The U.S. currency has remained strong despite predictions to the contrary and a stumbling American economy.
The American economy is doing substantially better than the rest of the advanced industrial world, the
New York Times explained.
“It is quite natural,” Barry Eichengreen of the University of California, Berkeley, told the Times, “that the currency of the country whose economy is least bad should have the least worst currency.”
But with many developing economies in a tailspin, commodity prices and stock markets tumbling sharply around the world, the Times asks if a rising dollar damage a fragile economic order.
"Many economists argue it is mostly a good thing.
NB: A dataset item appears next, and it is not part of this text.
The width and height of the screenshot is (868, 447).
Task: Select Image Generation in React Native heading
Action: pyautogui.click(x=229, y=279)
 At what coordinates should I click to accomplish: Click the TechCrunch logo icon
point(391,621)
A strong dollar should help Europe and Japan overcome their deeper economic weaknesses by making their products cheaper on world markets — an overall positive for global growth," the Times reported. The strengthening of the dollar, Olivier Blanchard, former chief economist at the International Monetary Fund, told the Times’ Eduardo Porter, “is a fundamentally healthy process.”
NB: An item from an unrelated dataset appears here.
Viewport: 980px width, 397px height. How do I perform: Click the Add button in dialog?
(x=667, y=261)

Eswar S. Prasad, a former head of the IMF’s China division who teaches at Cornell University, believes the dollar’s gain is benign. “The United States is the only country whose currency can appreciate like this without its economy suffering badly,” he said. “This is something of a blessing for the world.”
But there are reasons to be cautious, the Times warned. “A strong dollar will squeeze American manufacturers, which have otherwise benefited from falling energy prices and rising wages in China. That will weigh on growth in the United States and further suppress inflation, which is already well below the Fed’s target,” the Times reported.
“Today perhaps it is safe to say the dollar is driven mostly by natural forces that should reverse when growth picks up elsewhere in the world. But in this choppy world economy it would be foolhardy to ignore one of the main forces driving financial flows through history: irrationality,” the Times reported.
Meanwhile, the dollar inched down against the euro and up on the yen Wednesday after the Federal Reserve suggested a March interest rate hike remained viable amid market and economic growth worries, AFP reported.
The Fed policymakers capped a two-day meeting by leaving the benchmark federal funds rate unchanged, as expected, after an historic December rate hike.
The policy-setting Federal Open Market Committee's brief statement acknowledged the U.S. economy had slowed in late 2015 and weak inflation remained a concern, but predicted it would rise toward the 2.0 percent target in the medium term.
The FOMC said it was "closely monitoring global economic and financial developments" to assess their impact on the US economy.
"The fresh worry over global risks, such as China's slowing economy and tumbling oil prices, gave the Fed's statement a dovish tilt," said Joe Manimbo of Western Union Business Solutions.
"With the Fed having grown a bit more cautious on global developments, it depicts a higher bar to a U.S. rate hike in the months ahead," he said.
The statement also signaled "gradual" further rate increases, underlining the Fed is the only major central bank on a monetary tightening path.
Kathy Lien of BK Asset Management said that fed fund futures indicate traders do not see the central bank raising interest rates until the second half of 2016.
(Newsmax wire services contributed to this report).